Stored records
__________________________________________________

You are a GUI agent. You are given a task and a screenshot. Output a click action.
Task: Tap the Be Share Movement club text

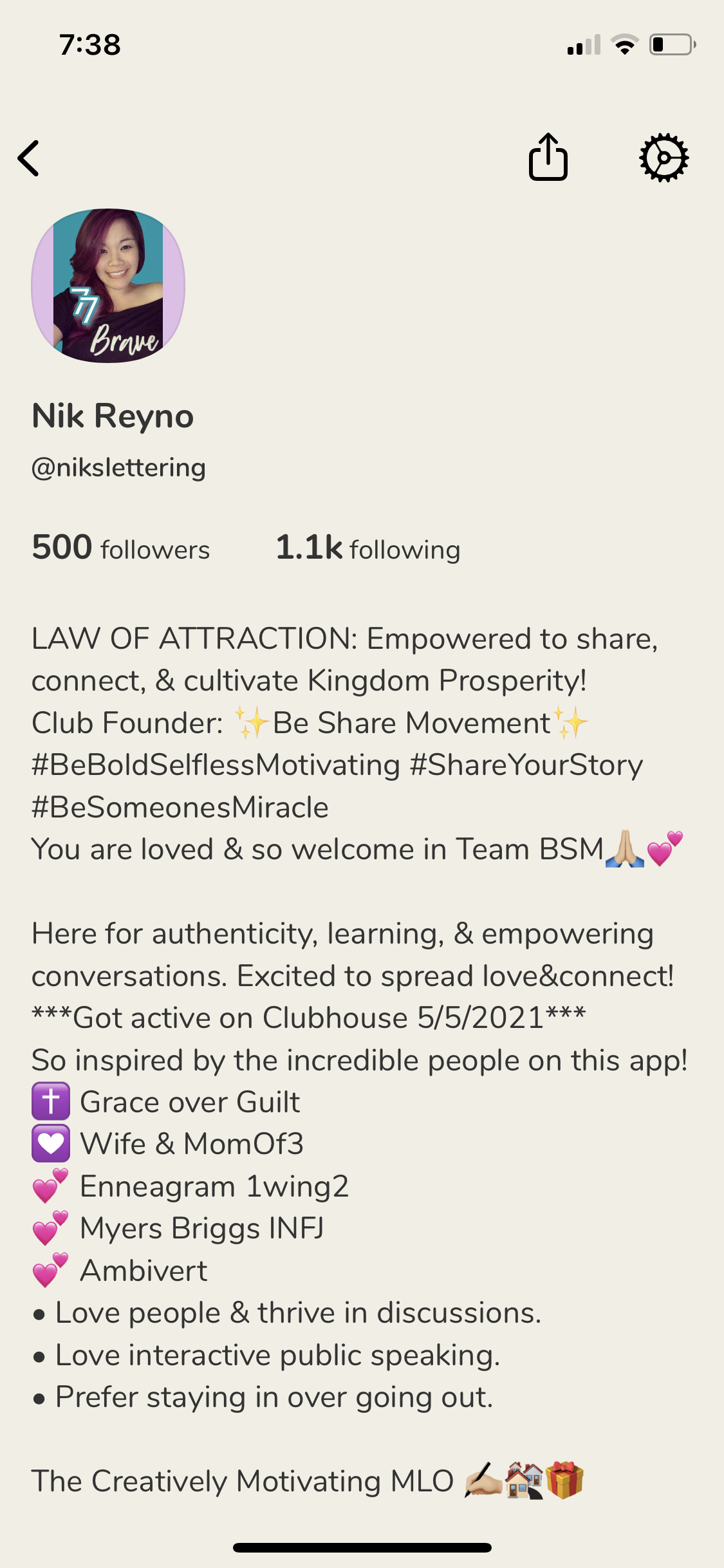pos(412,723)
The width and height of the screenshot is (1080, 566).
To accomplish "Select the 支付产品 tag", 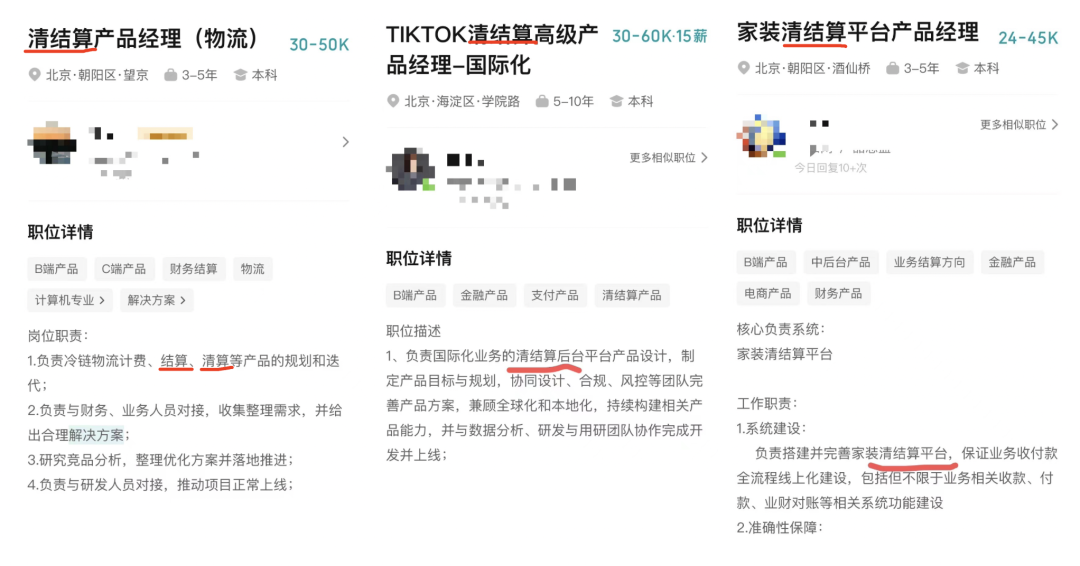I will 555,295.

__________________________________________________

§ Exercise prompt: For the string "screenshot", work out how many lines of the data contain it; answer with the number alone.

§ Worked solution: 2